イトーヨーカ堂はアダストリアが商品供給する「ファウンドグッド(FOUND GOOD)」を2025-26年秋冬商品を最後に26年2月で契約終了する。意外な組み合わせは業界の注目を集めたものの、当初から課題が山積して期待通りには売れず、24年2月の立ち上げから2年で幕を下ろすことになった。アダストリア自体の業績も勢いが衰えて手を広げ過ぎた弊害も指摘される中、真の実力が問われる正念場を迎えている。

子育て世代を取り込もうとしたが…

2024年2月のイトーヨーカ堂木場店などからスタートした「ファウンドグッド」は、直営衣料品からの撤退を発表したイトーヨーカ堂が子育て世代(30〜40代)を取り込むべく、商品企画・調達から売場構築・販促までアダストリアに委託した注目のプロジェクトだった。イトーヨーカ堂の総合量販店(食品スーパーだけでなく衣料品などライフスタイル部門も展開する大型店)に100坪から300坪まで64店に広がったが、シニア層に偏って久しいイトーヨーカ堂に子育て世代を取り込むのは「ファウンドグッド」だけでは限界があり、集客と売り上げが期待に届かず、食品スーパーへの特化を進めるイトーヨーカ堂が見切りを付けた。

「ファウンドグッド」は仕事と育児に追われる子育て世代の多忙なライフスタイルに焦点を当てて、「抜けて着回せる軽快で機能的なナチュラルモードカジュアル」を追求したから、イトーヨーカ堂の主力顧客であるコンサバなシニア層とはウエアリングも品質感もかみ合わず、マッチするはずの子育て世代もイトーヨーカ堂という「館」がイオン系などのライバル施設に競り負けて期待ほど増えず、継続を断念する結果となった。
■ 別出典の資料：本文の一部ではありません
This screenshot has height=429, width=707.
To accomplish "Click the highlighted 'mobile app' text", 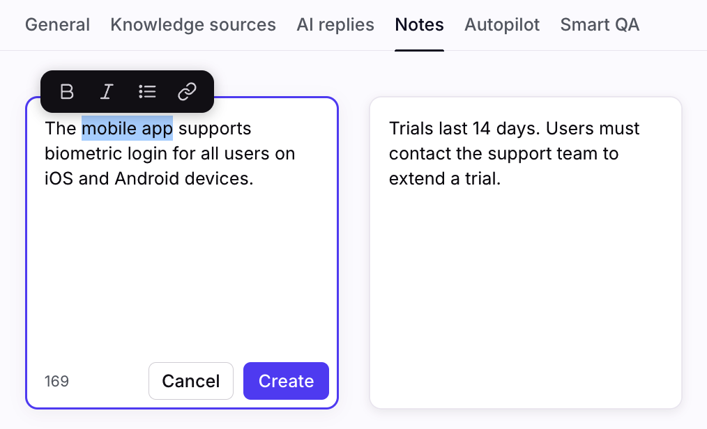I will coord(127,129).
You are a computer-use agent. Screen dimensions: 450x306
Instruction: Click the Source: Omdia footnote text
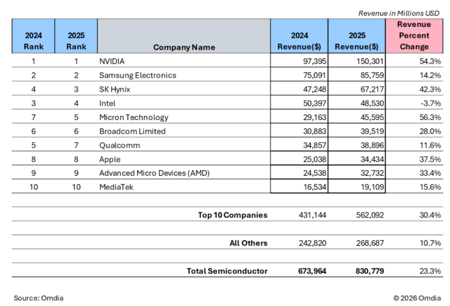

イオンの「キッズリパブリック(KIDS REPUBLIC)」みたいなキッズ狙いのカテゴリーキラーを併設したり、インテリア部門やドラッグ部門も連携して子育て世代対応を徹底すれば結果は違ったかもしれないが、現実には「ファウンドグッド」単体での挑戦だったから結果は見えていた。

露呈した商品開発力の限界

「ファウンドグッド」が子育て世代を捉えきれなかった要因は「館」の競り負けばかりではなかったと思われる。私はスタート当日の木場店以来、季節毎にいくつかの店舗を見てきたが、「子育て世代の軽快で機能的なナチュラルモードカジュアル」という立ち位置はともかく、個々の商品の完成度とお値打ちには疑問を拭えなかった。

各アイテムの価格は概ね「ユニクロ(UNIQLO)」のボリュームラインと大差なかったが(「しまむら」よりはワンライン高い)、コンサバなデザインや質感と確立されたスペック(パターンと縫製仕様)でミセス層を捉えていたイトーヨーカ堂のPB「ギャローリア(GALLORIA)」(クロスプラスが供給)に比べれば薄っぺらで安っぽい印象があった。子育て世代向けの今風に機能的な素材(大半が合繊系)とスペックの「ファウンドグッド」を、確立された素材とスペックで安心感があった「ギャローリア」と比較するのは酷かもしれないが、素材もスペックも完成度は疑わしかった(「ファウンドグッド」は終了しても「ギャローリア」は継続される)。「個人的な印象」と断りを入れるなら、ワンライン下の「しまむら」の商品と比較しても首を傾げたくなる商品もあった。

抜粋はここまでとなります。